Like I said, Deadpool 14 shows what the “heroes” you don’t even think about are up to on the streets during a city-wide crisis. Duggan and artist Mike Hawthorne throw in a lot of fun moments playing around with superpowers and the bad luck that belongs to Deadpool’s Mercs for Money. This builds to the moment when the group realizes that working for the insane egomaniac Deadpool is a BAD IDEA. In terms of Civil War II tie-ins, I think that Duggan and Hawthorne used as much of that story as they needed – and also getting a chance to poke fun at this particular event. Also I think it should be said that my favorite part of this is when Duggan showcases Cable in one of the best time-travel cons I’ve ever seen:
Uncanny Inhumans 10
Spencer: I was doing a bit of Wiki-diving on Reader and the Inhumans before writing this piece (just needed to refresh my memory), and it hit me funny how many times I mistook the name “Reader” for the concept of “the reader,” or the audience (inconsistent capitalization on these sites doesn’t help). Then it hit me that this play on words might have something — or even a lot — to do with Reader’s plot in Charles Soule and Kev Walker’s Uncanny Inhumans 10.
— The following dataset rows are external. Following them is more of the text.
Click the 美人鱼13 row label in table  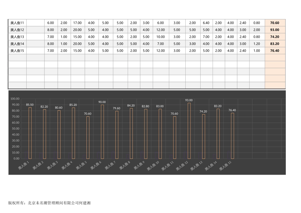[17, 37]
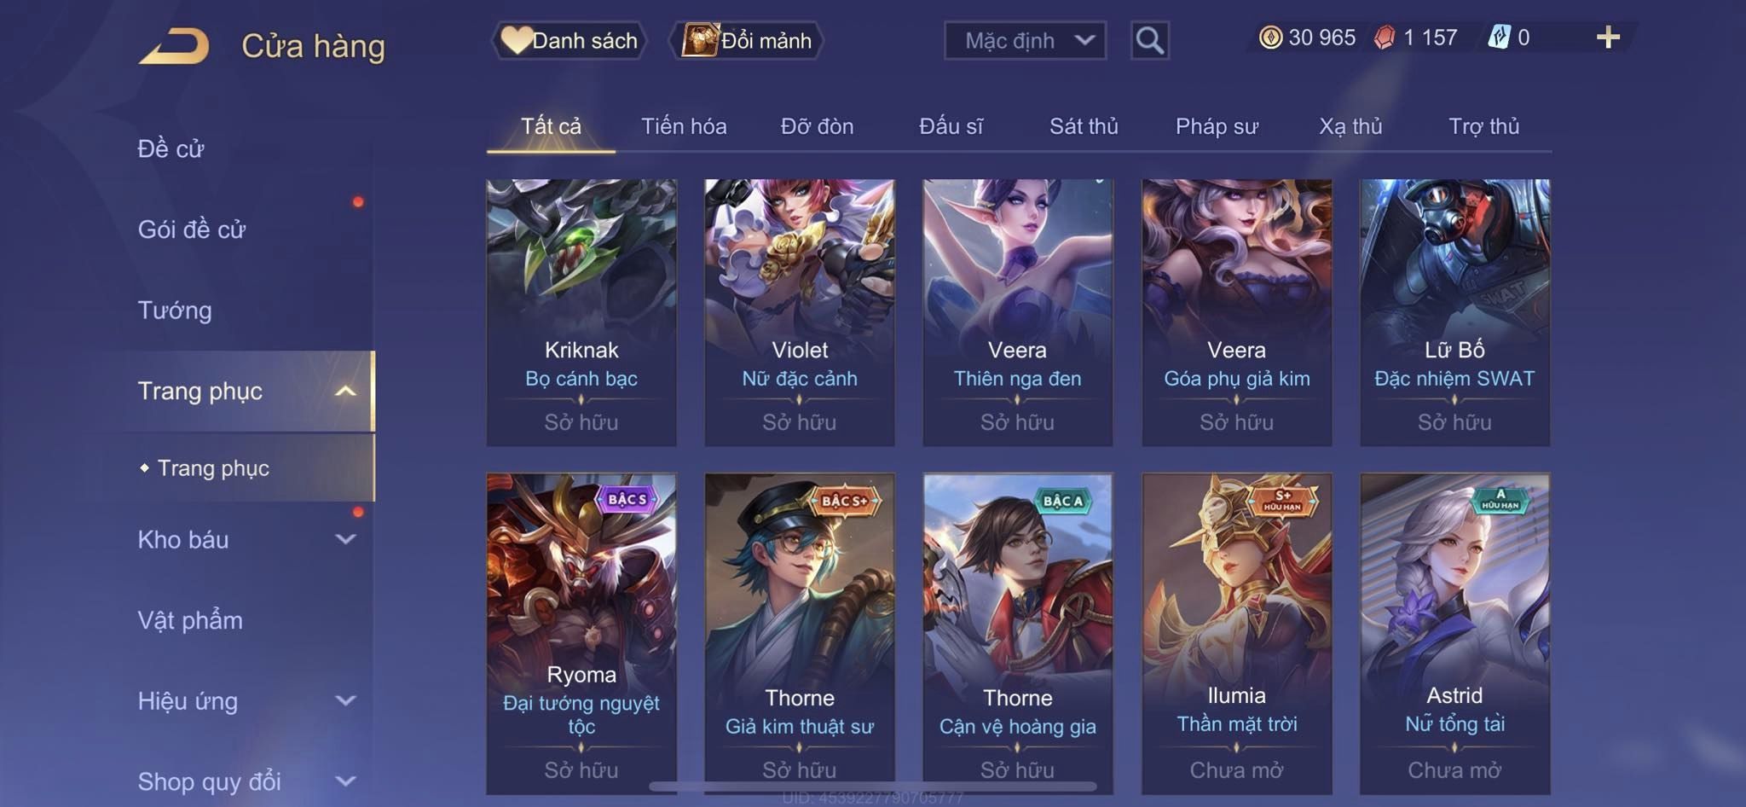The width and height of the screenshot is (1746, 807).
Task: Switch to the Sát thủ tab
Action: pyautogui.click(x=1084, y=126)
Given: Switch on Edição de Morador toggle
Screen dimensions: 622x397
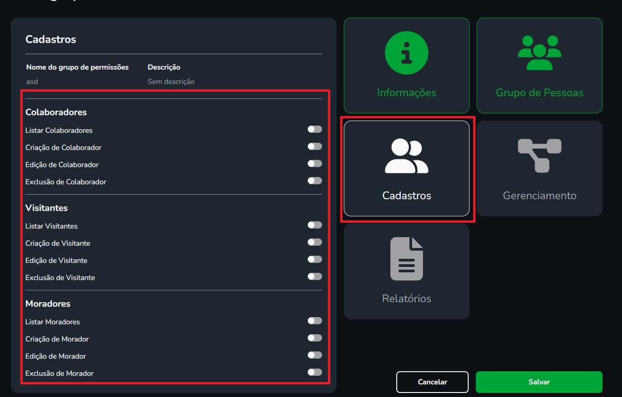Looking at the screenshot, I should point(314,355).
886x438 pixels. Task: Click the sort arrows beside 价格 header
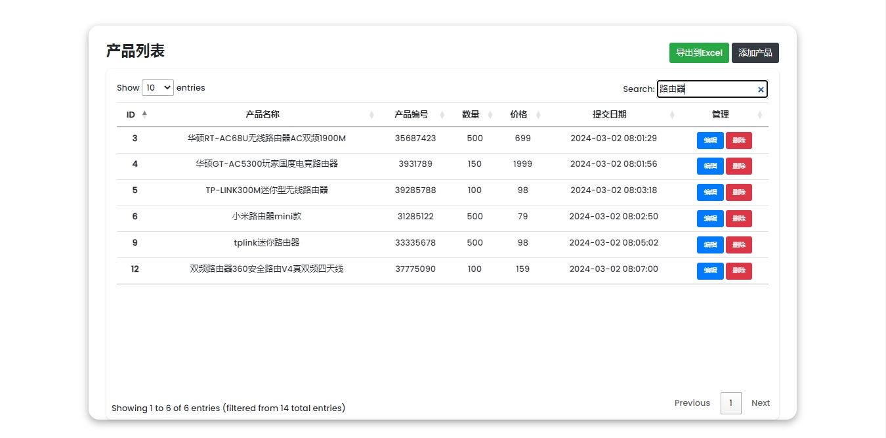tap(538, 115)
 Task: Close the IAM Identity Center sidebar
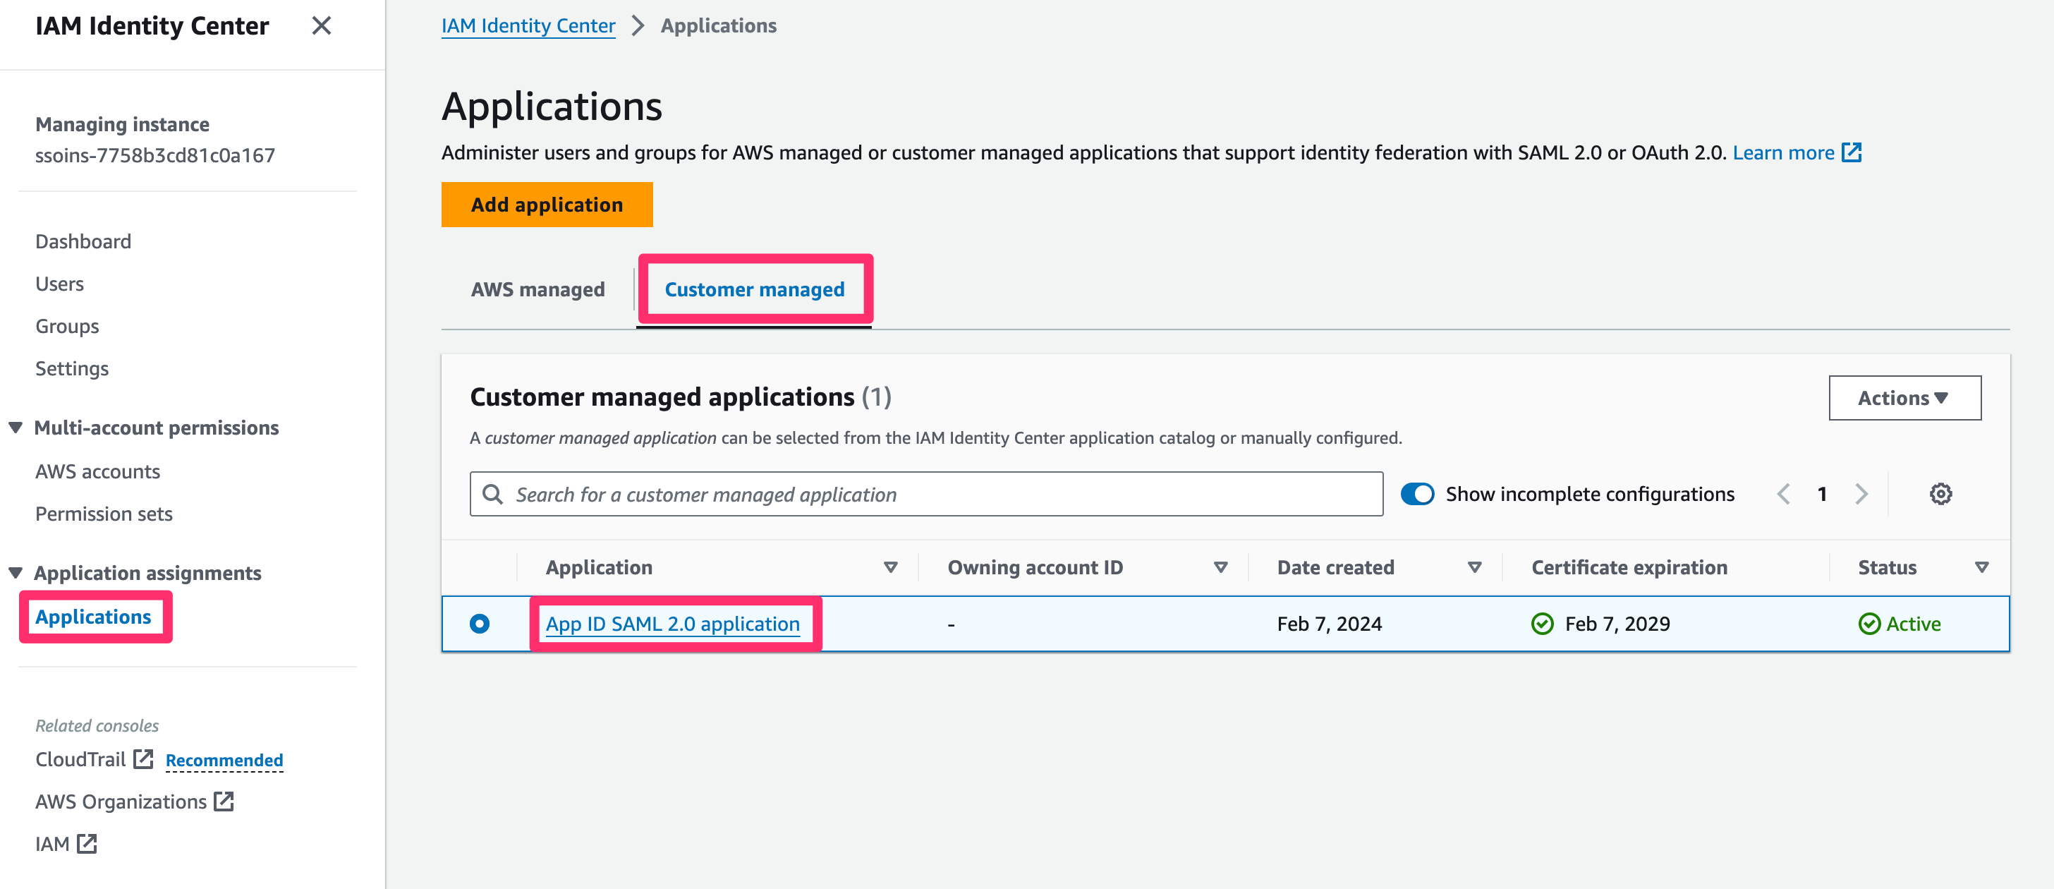pyautogui.click(x=321, y=26)
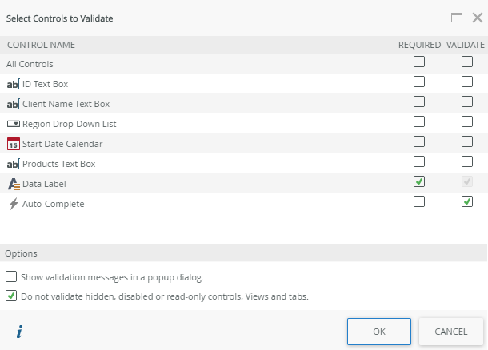Click the ID Text Box control icon
The image size is (488, 350).
pos(13,84)
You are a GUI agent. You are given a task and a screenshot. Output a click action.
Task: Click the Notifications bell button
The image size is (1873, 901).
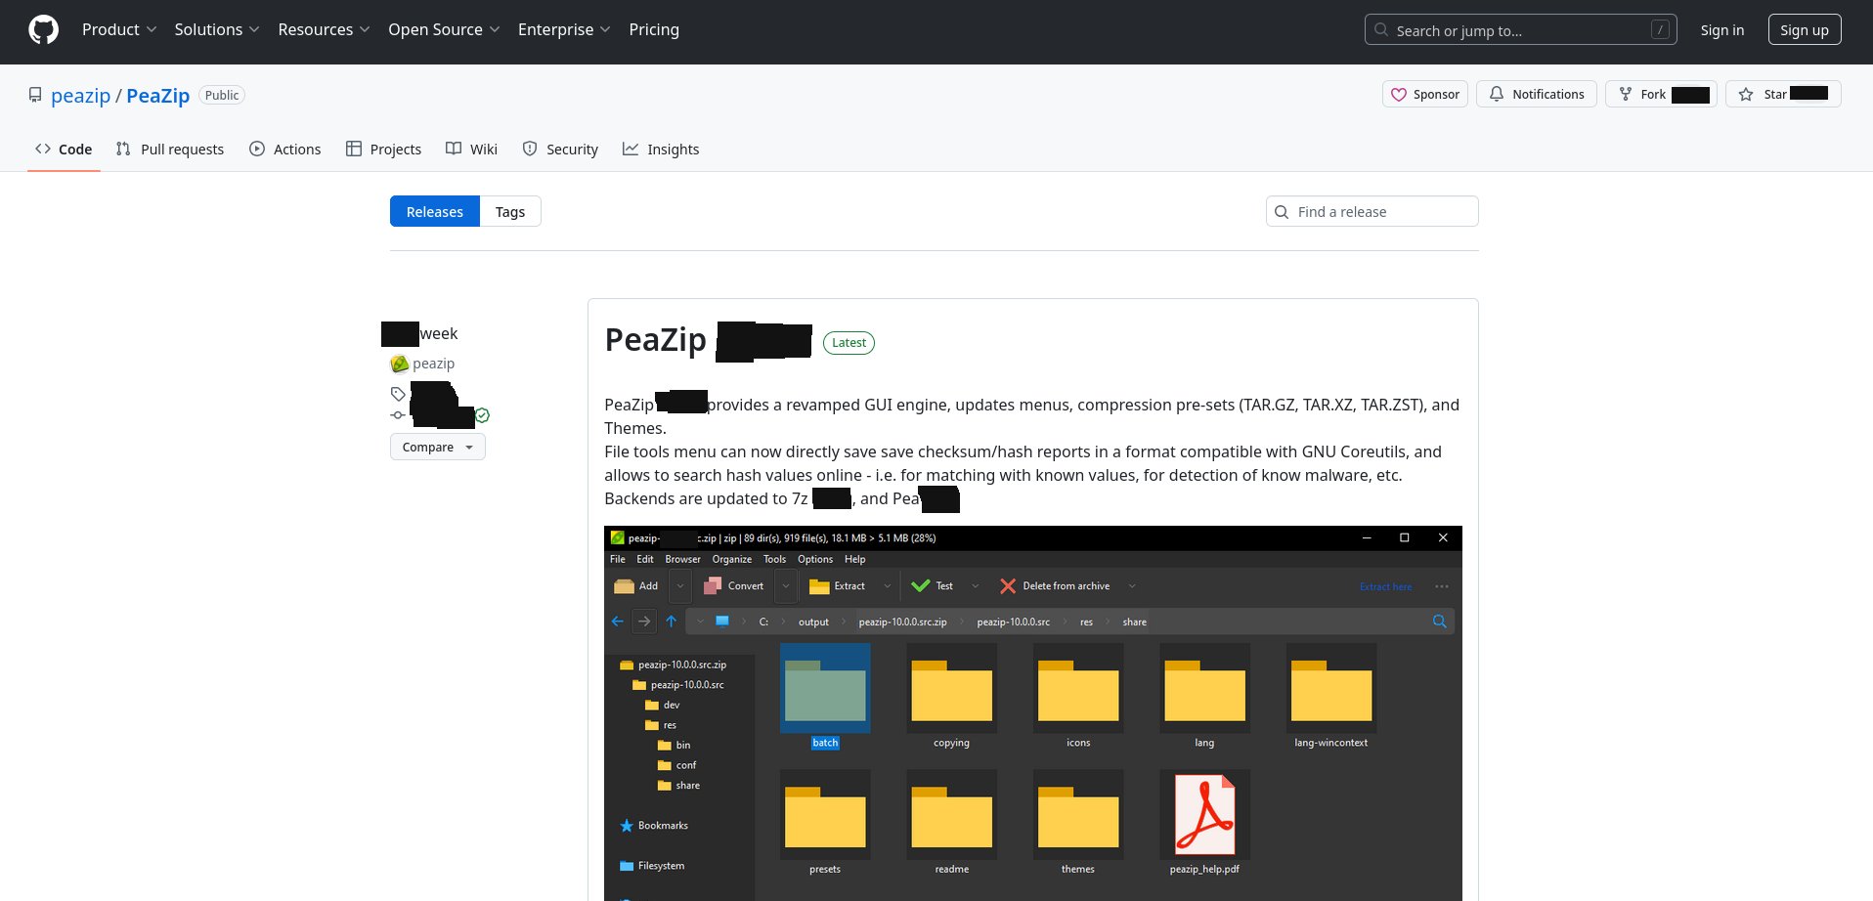[1536, 95]
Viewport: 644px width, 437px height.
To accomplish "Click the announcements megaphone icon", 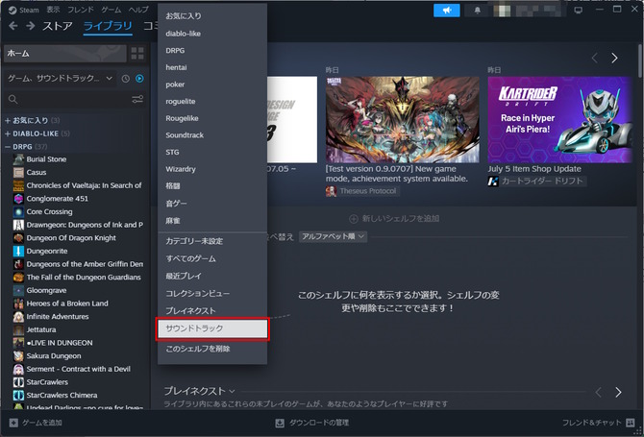I will 447,10.
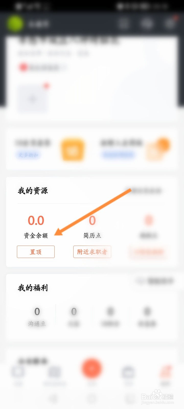Screen dimensions: 184x409
Task: Tap the 附近求职者 button
Action: [x=92, y=252]
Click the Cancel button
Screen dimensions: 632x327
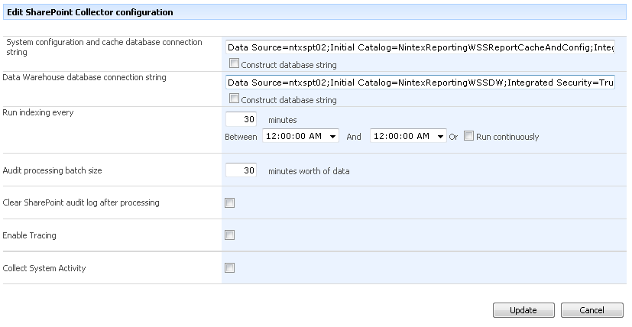(592, 310)
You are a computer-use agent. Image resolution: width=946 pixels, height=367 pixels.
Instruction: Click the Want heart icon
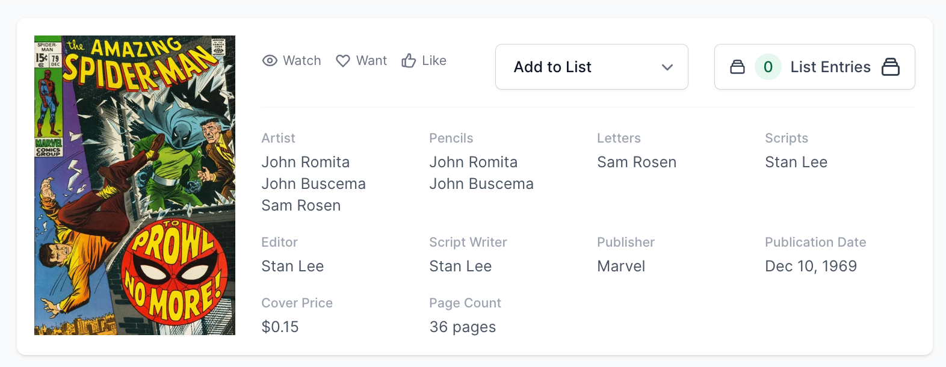click(x=343, y=61)
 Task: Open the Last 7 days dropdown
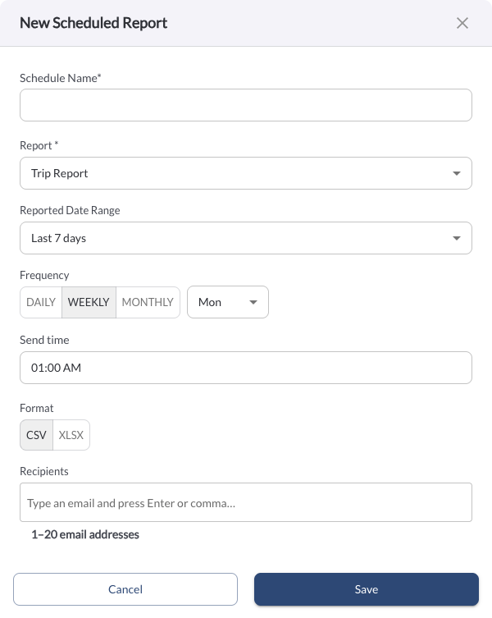(x=246, y=238)
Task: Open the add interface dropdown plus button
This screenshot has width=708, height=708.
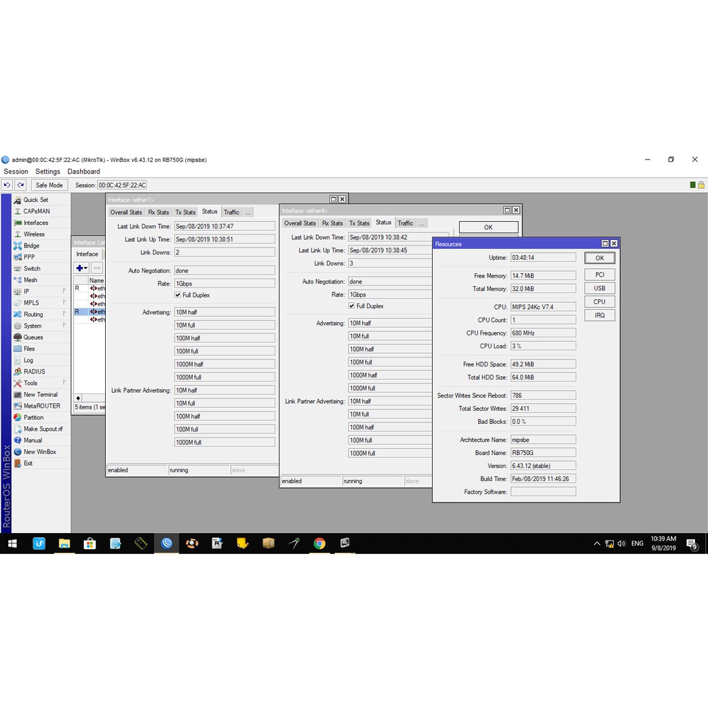Action: 82,268
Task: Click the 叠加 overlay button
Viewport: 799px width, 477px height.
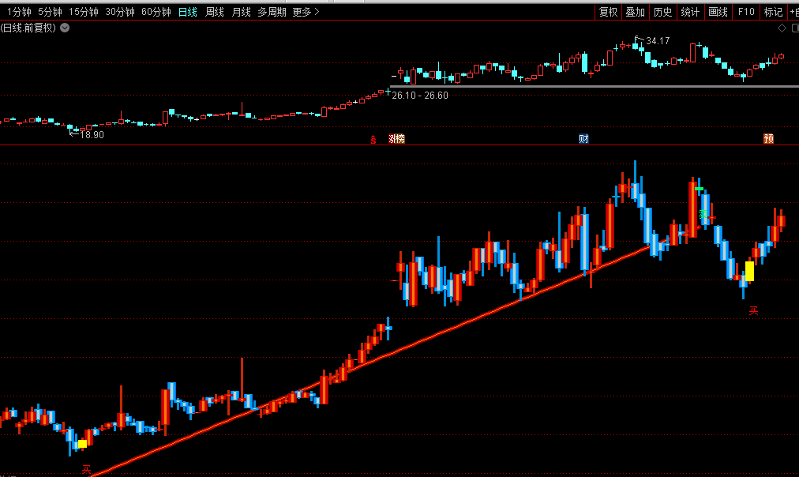Action: (x=635, y=12)
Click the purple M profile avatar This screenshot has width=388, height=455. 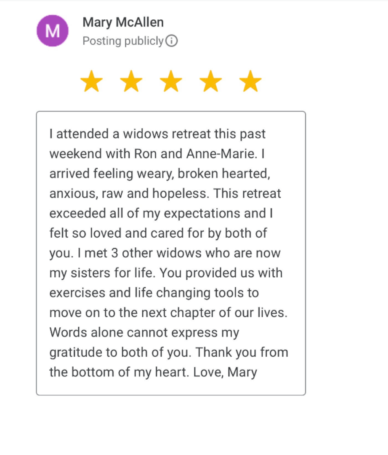tap(53, 31)
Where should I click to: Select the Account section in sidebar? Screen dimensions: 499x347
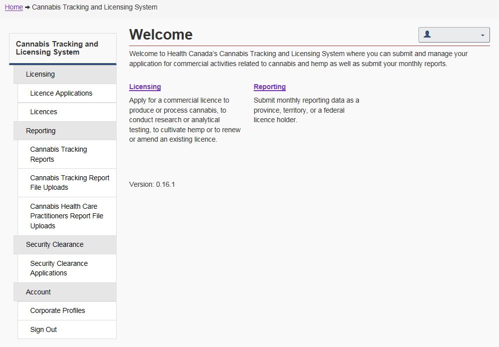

While Reader has several grand moments throughout the issue, probably the most fantastic is the scene where he rewrites time over and over through his “rewrite” command.
Reader equates his actions here to retelling a story so many times that the story eventually takes on the form you want, and while Reader mentions originally writing the story in his monologue, that’s not something that’s essentially required in order to rewrite a story. As an audience — as readers of stories — we have the ability to reshape those very stories through our own interpretations and retellings of them. Reader’s abilities also emphasize the power the words themselves have to change the world — in this reality the words Reader reads literally can reshape reality itself, but even in our real world, the stories we read can change our lives by opening our minds and hearts to new experiences and new truths, by spurring people to action, by giving us comfort when we need it most.
With this issue, Soule has reflected an eternal truth through Reader’s powers. The fact that it’s also a thoroughly enjoyable story in its own right is just icing on the cake.
The conversation doesn’t stop there, because you certainly read something that we didn’t. What do you wanna talk about from this week?